Introduction
Withholding tax on dividends in Pakistan is deducted under Section 150 of the Income Tax Ordinance, 2001.
Table of Contents
Dividends are a great way to make money, but in Pakistan, you need to be aware of withholding tax on them. This tax is deducted from the dividends that you receive and goes directly to the government. Knowing about this type of taxation can help you understand how much you’ll get after taxes are taken out.
Section 150 of the Income Tax Ordinance, 2001 is read as given below:
“Every person paying a dividend shall deduct tax from the gross amount of the dividend paid or collect tax from the amount of dividend in at the rate specified in Division I of Part III of the First Schedule.”

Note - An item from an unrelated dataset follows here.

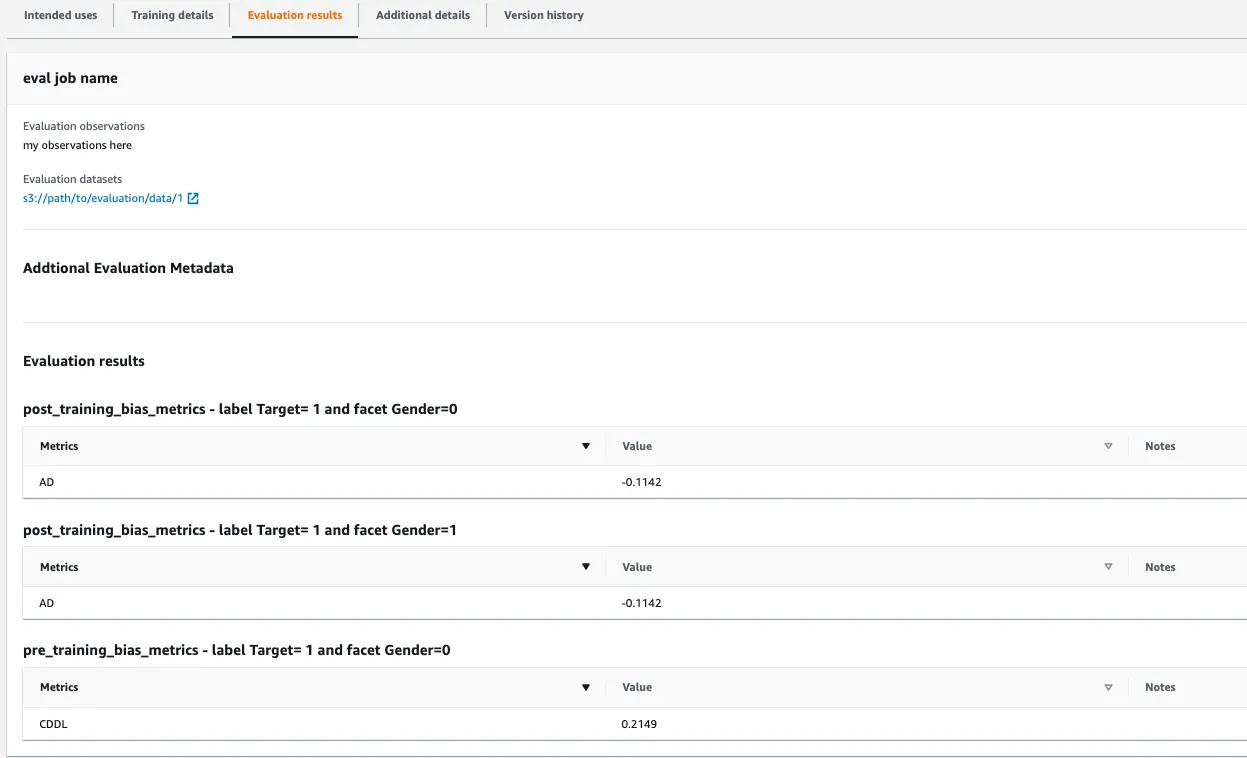
Task: Click the eval job name heading
Action: point(70,78)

Withholding Tax Rates on Dividends Pakistan
The withholding tax on dividends in Pakistan is charged at the rates given below:
Clauses | Description | Rate of Tax |
a | Dividends received from Independent Power Producers (IPPS) | 7.5% |
b | Dividends received from Mutual funds, Real Estate Investment Trusts, and cases other than those mentioned in clauses (a), (c), and (d);
mutual funds deriving fifty percent or more income from profit on debt |
15%
25% |
c | Dividend received by a REIT scheme from Special Purpose Vehicle
Dividends received by others from Special Purpose Vehicle |
0% 35% |
d | Dividend received from a company where no tax is payable by such company, due to the exemption of income or carry forward of business losses | 25% |
The person paying the dividend will withhold income tax from the payment.
For example, an Independent Power Producer (IPP) pays Rs. 100,000 dividend to a shareholder. The IPP will withhold income tax of Rs. 7,500 (100,000*7.5%) and will pay Rs. 92,500 to the shareholders.
The withholding tax on dividends under Income Tax Ordinance, 2001 is a final tax.